Author Topic: you have 5 minutes of life left in you, what do you do  (Read 4253 times)

run into my neighbor's house and beat the stuff out of their drumset



tell my friends that i'm dying
then i would do something emotional and die


say some things to people that I wouldn't say if I wasn't going to die~

Become immortal by drinking from the holy grail after I go on a whacky adventure being chased by the national socialist's in some Arabian desert while I catch up with a girl I used to bang. Then get caught by the national socialists and having to go into the trap-ridden temple to recover the holy grail. Among these traps there are 12 cups I need to chose from. One of them was Jesus'. Watch an starfish pick the wrong one. Watch him die, then go and find the one that wont kill me. Find the cup, take a small sip then escape the temple and give the cup to my father who was shot but I didn't mention it earlier, surprised he isn't dead yet. Ride into the sunset after the temple collapses after some bitch thought it'd be funny to walk close to the wall with the cup. Credits roll and I go home.
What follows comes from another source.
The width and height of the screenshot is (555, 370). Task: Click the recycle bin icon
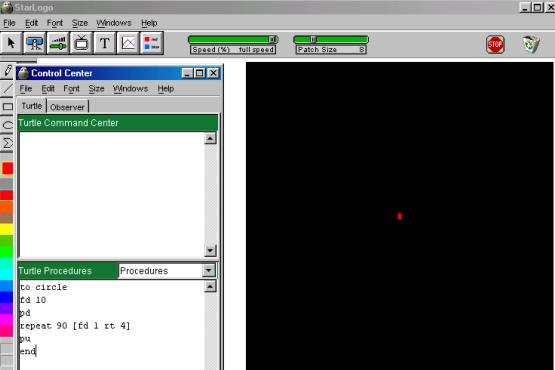point(531,44)
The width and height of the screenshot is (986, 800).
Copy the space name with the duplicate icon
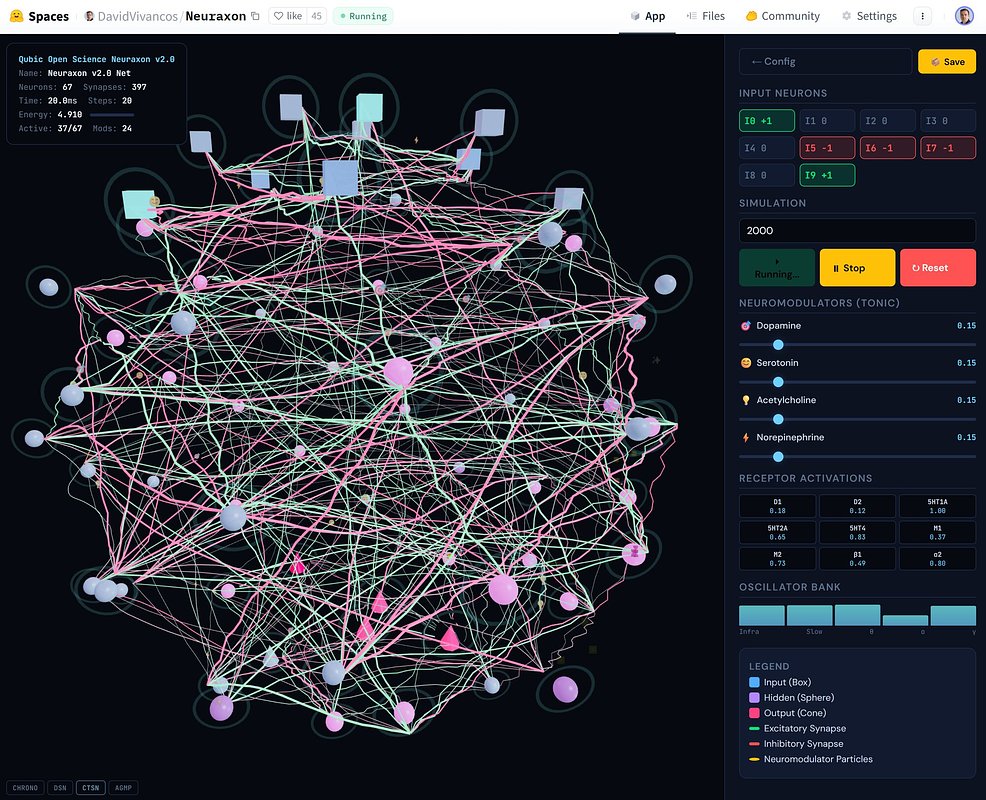point(253,16)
Attempt to fix all issues I have created.

Attempt to fix all issues I have created.
How does one fix their birth ( ͡° ͜ʖ ͡°)

Ask your mom that.
did I do good

since i live out in the middle of nowhere, the most i could really do is stare at my watch until the 5 minutes pass.

since i live out in the middle of nowhere, the most i could really do is stare at my watch until the 5 minutes pass.
and then get angry at your dog

Play this in my neighborhood

Think about how to respond to this questi

i can throw a rock to my local 911 dispatch for fire/ambulance. so yeah.
then just walk/run there instead.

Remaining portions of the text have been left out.